Microsoft’s recent efforts to offer concessions to and sign contracts with competing platform owners that include a 10-year deal for Call of Duty might be enough to satisfy European regulators when it comes to the company’s deal to acquire Activision Blizzard.
This comes from a report from Reuters where sources say that these deals might be just enough to satisfy doubts about competition and antitrust concerns. The European Commission is one of the regulatory bodies that is reviewing the deal, and the report also says that we shouldn’t anticipate any demands that Microsoft sell off any assets to win approval. This is in contrast to the UK CMA, which recently suggested some very big concessions that Microsoft could do to win approval in the UK. Those suggestions included selling off Activision and Blizzard, while buying Candy Crush developer King, and to sell off Activision and, with it, Call of Duty.
Microsoft’s president, Brad Smith, has said that the company is ready to offer concessions and strike deals but wasn’t going to be selling off Call of Duty (or, likely, any of the other huge IPs that would come together under the deal).
This also comes as Microsoft has won an important victory from a United States Federal Trade Commission judge.
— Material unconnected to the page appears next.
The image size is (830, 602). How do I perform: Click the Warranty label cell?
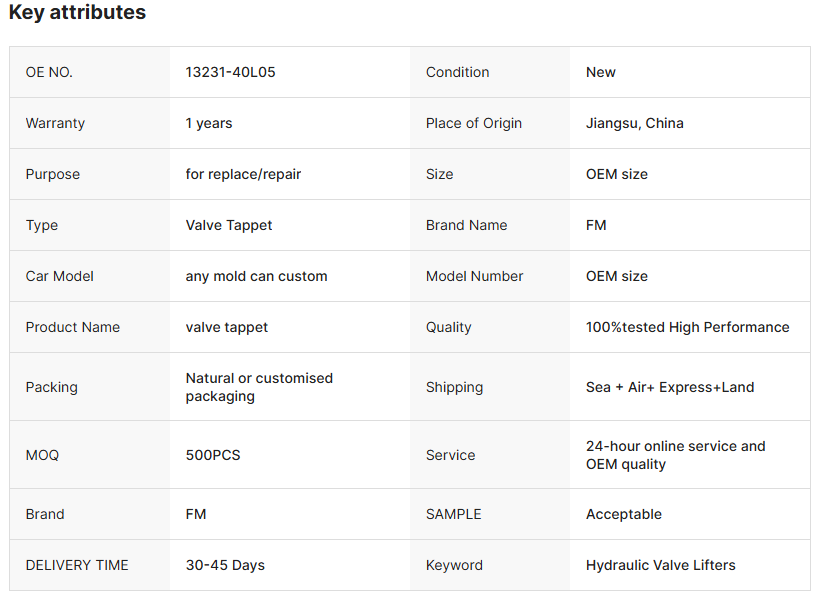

The FTC has granted the company's request to access Documents it requested from Sony that cover exclusivity deals and other relevant information dating back to 2019.
Sony had sought to block access to the documents, but Microsoft issued a subpoena to get the files so it could use them in its defense case against the FTC, which filed a suit seeking to block the Microsoft - Activision Blizzard deal. The FTC judge then granted the documents to Microsoft with a few rules in place, at Sony’s request.
Microsoft can only access the documents for a limited time. Some of the documents that Microsoft originally requested will not be allowed, including evaluations and other files that had to do with Jim Ryan, the President & CEO of Sony Interactive Entertainment and other company executives.